Even back in the bad old days, executioners were sinister, uncanny figures, rumored to have satanic powers; hence the black hood they sometimes wore to keep from being recognized. Now in the age of anxiety the fearful miasma of state murder has spread to anyone watching, and the process may have to end because nobody sane wants to go near it.

6 comments:

G. Verloren said...

A grimmer possible alternative would be to automate the process. Hopefully not, but I'm certain someone out there is just waiting for the chance to capitalize on the idea of robotic executioners.

Shadow Flutter said...

Interesting, G, but would that change anything, or does it move the psychological stress to the keepers of the robots? How many levels of indirection are required before one truly feels not responsible? How much does "not being physically present" matter? Enough?

pootrsox said...

Good questions, Shadow Flutter... have any of the governors who signed the warrants exhibited the described signs of stress?

Shadow Flutter said...

Hey Pootsox,

Do Governors or judges sign the execution order? May differ state to state. I remember at least one judge publicly bemoaning having to sign execution orders. Sometimes the same judge has to sign the same individual's execution order several times because of stays, etc. I guess you have to sign a new one each time the date changes. That too may differ from state to state. Judges tend to not speak publicly, but I would think there are those who have nightmares over it.

G. Verloren said...

We already have some answers to these questions.
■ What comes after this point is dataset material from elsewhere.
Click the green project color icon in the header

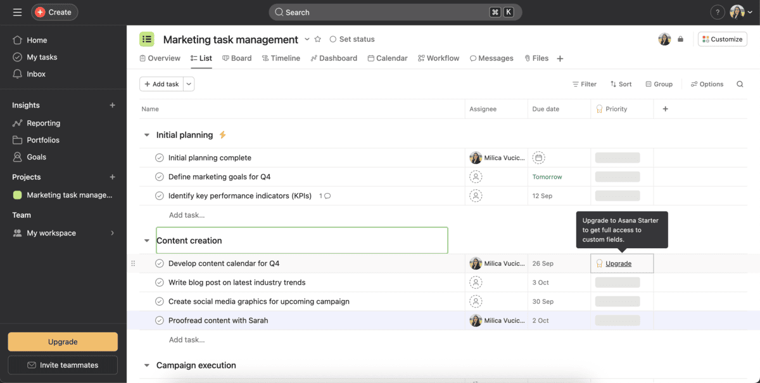[x=147, y=39]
Look at the military. Army grunts on the ground with rifles tend to get PTSD, but Air Force pilots dropping bombs from 30,000 feet are more readily able to view their actions abstractly and from a distance. Insulation isn't perfect, but it can and does work to some degree, as horrible as it is to say.

And of course, there's always the old alternative of conditioning people. If there aren't enough psychopaths around to perform executions, you can always just create more, if you have the stomache for it.
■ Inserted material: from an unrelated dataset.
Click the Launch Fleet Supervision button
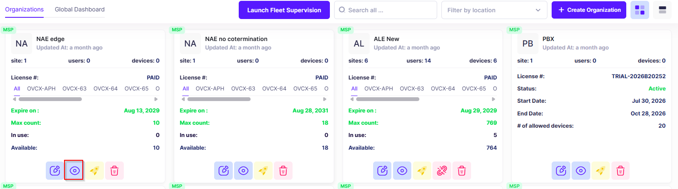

Combine the two factors, and you can get people to do most anything - especially if you can convince them to foist responsibility onto someone else, as in the classic defense of "just following orders". Look at the famous Milgram Experiment, and how many people allowed themselves to be pressured into obedience via the strength of authority figures.

szopen said...

I'd say the executioners would need a preparation ritual and then a cleansing ritual. Not seeing executioned guy's face and distributing the responsibility over many people would be another thing to implement. I speculate that this could help with keeping them mentally healthy.